PEP 665: Specifying Installation Requirements for Python Projects

One example would be pip’s resolver before 2020. It recursively visit requested dependencies (with matching environment marker) and pick the first thing it sees that works with what it currently knows. If anything ever comes up down the road that invalidates the previous solution, it simply ignores it and carries on (a more “robust” installer implementation can choose to error out immediately instead of ignore the conflicting constraints).

My previous comment was ambiguous and is likely the source of misunderstanding here. The lock file does not promise to contain exactly one solution for each environment, but at least one; in this situation there are two valid solutions, and the installer would be free to choose either. What the lock file promises, though, is that whichever solution the installer chooses at this point is going to be valid in the end, and the installer will never need to perform backtracking or conflict resolution or whatever, i.e. the “complex” part. The approach taken by existing resolvers is that since the user does not specify further, they should accept either solution, so the tool just picks one arbitrarily (but consistently to avoid confusion in practice).

1 Like

The Software Heritage project has developed the Software Heritage ID format, or SWHID. A SWHID is a persistent identifier. Looking forward, I suggest to replace the url field with a swhid field. In a SWHID the item of interest is separated from the url at which it can be found. In Nixpkgs we do this as well behind the scenes, because it should not matter where an artifact is fetched from, it’s just additional info.

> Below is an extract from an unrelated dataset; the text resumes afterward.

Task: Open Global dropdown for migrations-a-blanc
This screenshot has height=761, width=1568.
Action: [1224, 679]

Note Software Heritage only deals with source code, so I am not quite sure how it (the SWHID) would have to be adapted to deal with artifacts such as sdists and wheels.

1 Like

But that would require either hitting an external service to resolve what the ID resolves to in terms of a URL and a key design point of the PEP is that an installer does not need to contact any third parties to resolve what to download and install.

2 Likes

Why not both?

To go from just a core identifier to an object, a resolver is indeed needed. However, by also including the origin field (URI) that is not needed, as we effectively get the url as proposed now. Note I do find it a bit of a pity they use SHA1 only and not support SRI.

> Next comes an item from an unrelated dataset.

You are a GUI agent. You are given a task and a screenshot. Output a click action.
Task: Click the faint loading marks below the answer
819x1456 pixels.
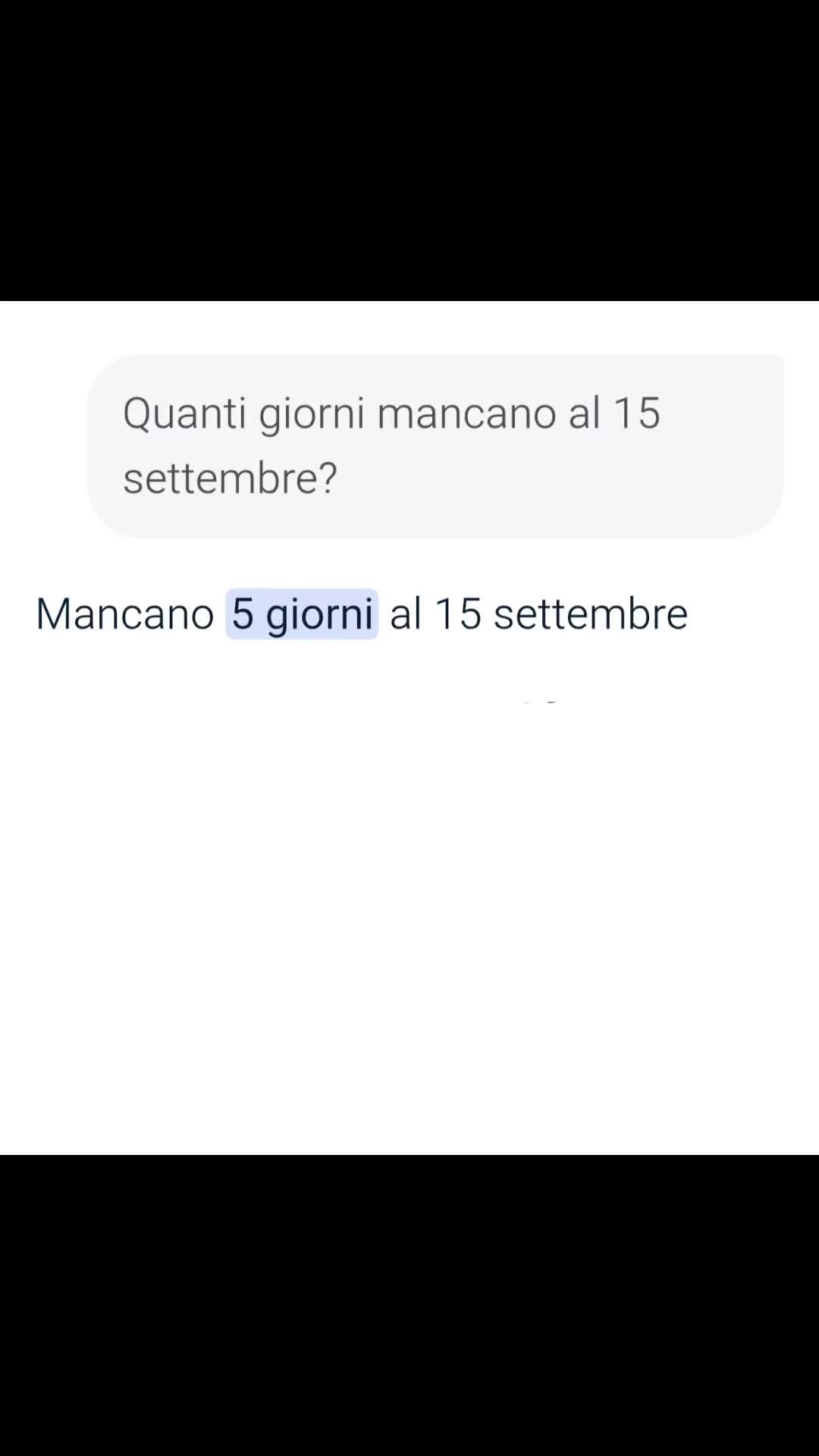pos(540,701)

How do lockers guarantee that backtracking is never needed? E.g. a simple case:

Top-level requirements: A, B

A’s requirements:

  • B == 1; sys_platform == "win32"
  • B == 2; sys_platform == "darwin"

Now, suppose the installer happens to process the top-level requirements in the order B first, then A. Since both B == 1 and B == 2 have to be listed in the lockfile, the installer has to pick one. Presumably it will pick B == 2, because that’s the latest version. But on windows, this will later turn out to be a mistake, forcing it to backtrack…

Does that make this an invalid lockfile, or… what?

1 Like

(Disclaimer: I don’t actually work on a platform-agnostic locker, so this is only what I persume they’d do.) One way would be to split the top-level B requirement into ["B==1; sys_platform == 'win32'", "B; sys_platform == 'darwin'"], although this could be undesired if we’re going to use needs to record the “raw” requirements.

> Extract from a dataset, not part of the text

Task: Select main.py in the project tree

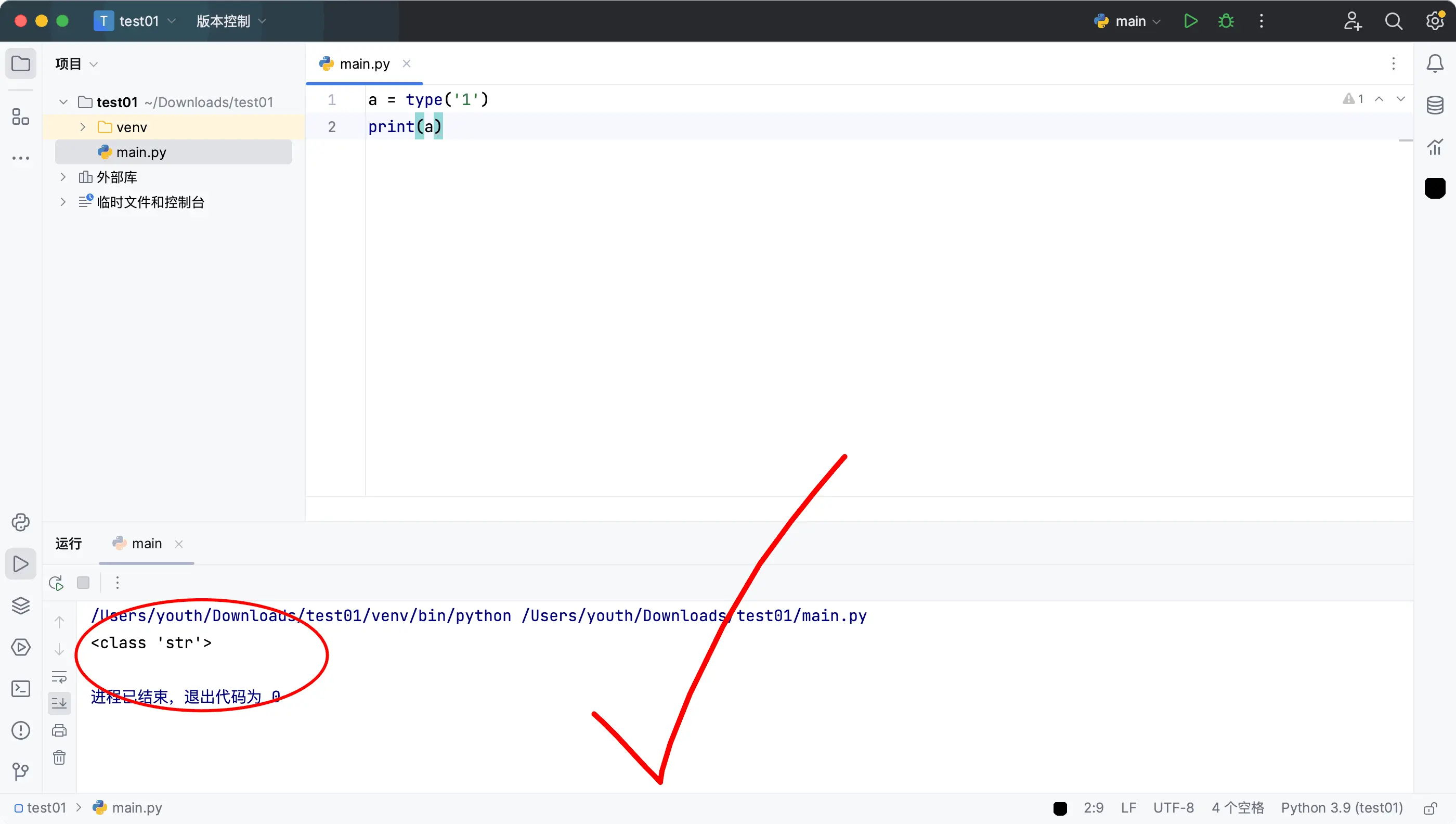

Also I recall a lockfile format (Poetry? don’t really remember) I researched has a platform marker field on individual package sections to indicate the package entry is only valid on certain platforms (kind of like the top-level marker field in PEP 665 but for each package), which feels like a good solution to this. Having marker (and perhaps tags?) in each package entry also makes it more similar to the top-level metadata field, and I like this kind of mirroring personally.

1 Like

If we propagate and combine all markers pertaining to a package in the lock file does that mean we don’t need to keep the markers in needs since the resolution would be at the package version level as to what to install?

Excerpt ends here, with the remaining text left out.